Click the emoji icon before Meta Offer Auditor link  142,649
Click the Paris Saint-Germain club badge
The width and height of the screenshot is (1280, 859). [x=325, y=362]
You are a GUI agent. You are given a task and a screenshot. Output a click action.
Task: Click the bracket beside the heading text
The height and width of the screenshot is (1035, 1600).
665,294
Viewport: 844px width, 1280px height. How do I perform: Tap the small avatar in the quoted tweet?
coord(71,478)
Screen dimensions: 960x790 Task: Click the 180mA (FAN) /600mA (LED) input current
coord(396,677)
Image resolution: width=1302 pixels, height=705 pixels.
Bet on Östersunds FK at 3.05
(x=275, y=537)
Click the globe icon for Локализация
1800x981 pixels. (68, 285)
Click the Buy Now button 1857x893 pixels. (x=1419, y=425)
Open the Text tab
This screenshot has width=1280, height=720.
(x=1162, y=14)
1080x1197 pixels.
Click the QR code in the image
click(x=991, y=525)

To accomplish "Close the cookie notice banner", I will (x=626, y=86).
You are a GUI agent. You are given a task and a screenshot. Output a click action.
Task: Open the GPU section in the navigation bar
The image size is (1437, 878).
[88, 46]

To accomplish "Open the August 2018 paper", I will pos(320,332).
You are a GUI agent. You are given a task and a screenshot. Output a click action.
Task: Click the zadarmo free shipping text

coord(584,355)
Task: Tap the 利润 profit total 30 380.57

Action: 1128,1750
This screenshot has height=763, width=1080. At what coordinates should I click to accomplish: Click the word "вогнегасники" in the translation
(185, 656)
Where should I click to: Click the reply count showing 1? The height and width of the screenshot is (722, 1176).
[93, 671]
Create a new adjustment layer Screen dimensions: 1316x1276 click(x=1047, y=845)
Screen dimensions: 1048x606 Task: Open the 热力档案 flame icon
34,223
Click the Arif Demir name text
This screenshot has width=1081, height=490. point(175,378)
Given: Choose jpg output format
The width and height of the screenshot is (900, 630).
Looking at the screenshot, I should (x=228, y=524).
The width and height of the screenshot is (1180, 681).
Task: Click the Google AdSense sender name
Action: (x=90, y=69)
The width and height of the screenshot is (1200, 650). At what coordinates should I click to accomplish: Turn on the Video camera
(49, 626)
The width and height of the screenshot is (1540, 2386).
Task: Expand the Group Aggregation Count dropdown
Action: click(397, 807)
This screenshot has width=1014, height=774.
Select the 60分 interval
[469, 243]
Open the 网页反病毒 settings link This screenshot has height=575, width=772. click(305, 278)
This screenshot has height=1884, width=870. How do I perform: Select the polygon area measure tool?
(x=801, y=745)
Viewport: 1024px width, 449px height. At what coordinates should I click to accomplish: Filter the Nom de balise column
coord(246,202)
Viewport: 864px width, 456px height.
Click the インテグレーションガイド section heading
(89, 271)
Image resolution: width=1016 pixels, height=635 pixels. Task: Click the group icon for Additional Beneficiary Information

****************************************

■ **EXERCISE INSTRUCTIONS**
State how many lines in the listing contain the word "will", and write nothing besides that number.

■ **FINAL ANSWER**
2